Charlie Hebdo est un journal satirique. Des commentateurs de l’attentat tendent à traiter ce journal comme s’il s’agissait du Monde ou de Libération. Mais ce n’est pas du tout le cas ! Faire une blague douteuse dans un sketch ou sur les ondes radiophoniques d’une grande radio, à 7h30 entre les infos et la chronique éco, n’est pas du tout la même chose. Dans le premier cas on est venu pour rire et se moquer, et il n’y a pas de confusion possible entre second degré et premier degré. Il appartient au juge de trancher entre droit au respect de la vie privée et droit à la satire, entre liberté d’expression et interdiction de l’injure. Et dans ce choix, les circonstances sont déterminantes. On ne traite pas de la même façon un journal satirique, dont l’objet est de faire rire, caricaturer, et qui dispose à ce titre d’une certaine « présomption humoristique », et un journal traditionnel dont la vocation est d’informer. De même, on ne traite pas de la même façon une injure à une personne privée et à une personne médiatiquement exposée, surtout un responsable politique, dont la critique est usuelle (la caricature étant la contrepartie de la notoriété). Lisez les décisions des tribunaux : arrêt de la Cour de cassation du 20 mars 2014, condamnant Laurent Gerra ; arrêt du 4 novembre 1997 condamnant Patrick Sébastien, etc. C’est très clair.

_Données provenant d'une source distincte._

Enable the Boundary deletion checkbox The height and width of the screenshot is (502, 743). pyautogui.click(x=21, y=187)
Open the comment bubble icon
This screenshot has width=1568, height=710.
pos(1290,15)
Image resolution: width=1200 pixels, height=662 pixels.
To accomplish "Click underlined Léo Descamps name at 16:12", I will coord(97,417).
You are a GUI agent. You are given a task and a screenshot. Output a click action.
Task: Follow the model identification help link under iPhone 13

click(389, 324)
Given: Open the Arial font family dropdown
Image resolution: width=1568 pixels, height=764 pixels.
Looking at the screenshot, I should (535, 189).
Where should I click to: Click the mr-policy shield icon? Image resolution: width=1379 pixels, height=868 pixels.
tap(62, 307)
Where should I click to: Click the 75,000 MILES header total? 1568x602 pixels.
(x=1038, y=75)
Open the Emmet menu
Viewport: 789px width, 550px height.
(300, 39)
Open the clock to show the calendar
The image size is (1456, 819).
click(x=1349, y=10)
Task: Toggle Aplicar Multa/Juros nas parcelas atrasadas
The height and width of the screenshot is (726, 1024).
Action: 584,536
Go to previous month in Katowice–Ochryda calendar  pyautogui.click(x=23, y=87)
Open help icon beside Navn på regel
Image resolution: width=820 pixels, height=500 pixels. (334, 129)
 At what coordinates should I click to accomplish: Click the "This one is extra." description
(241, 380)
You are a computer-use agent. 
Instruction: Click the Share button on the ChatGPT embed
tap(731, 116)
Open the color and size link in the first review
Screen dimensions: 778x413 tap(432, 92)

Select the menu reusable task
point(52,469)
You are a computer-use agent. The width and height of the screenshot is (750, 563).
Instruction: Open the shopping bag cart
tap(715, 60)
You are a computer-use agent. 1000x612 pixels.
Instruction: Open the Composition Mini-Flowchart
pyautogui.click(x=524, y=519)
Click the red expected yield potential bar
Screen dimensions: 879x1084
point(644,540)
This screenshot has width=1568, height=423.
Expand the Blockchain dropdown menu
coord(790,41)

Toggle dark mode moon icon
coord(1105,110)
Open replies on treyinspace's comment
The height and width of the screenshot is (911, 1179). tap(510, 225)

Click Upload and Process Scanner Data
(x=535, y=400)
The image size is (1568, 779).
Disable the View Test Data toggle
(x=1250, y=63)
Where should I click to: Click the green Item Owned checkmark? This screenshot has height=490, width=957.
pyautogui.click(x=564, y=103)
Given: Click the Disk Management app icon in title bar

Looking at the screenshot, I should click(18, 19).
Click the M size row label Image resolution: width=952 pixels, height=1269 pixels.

Charlie Hebdo, en bon journal satirique de gauche, s’est moqué de l’islam et de l’islamisme, de Mahomet comme du pape ou de Jésus et des rabbins, mais on voit mal quel dessin pourrait être considéré comme une incitation à commettre des délits et des crimes. L’intention est de se moquer, de faire rire, pas de nuire ! Être irrévérencieux et être violent, ce n’est pas la même chose. A tout le moins, si l’on peut voir une violence morale, symbolique, dans certains dessins particulièrement douteux, on ne peut pas la comparer avec la violence physique qui conduit à l’hôpital ou à la morgue.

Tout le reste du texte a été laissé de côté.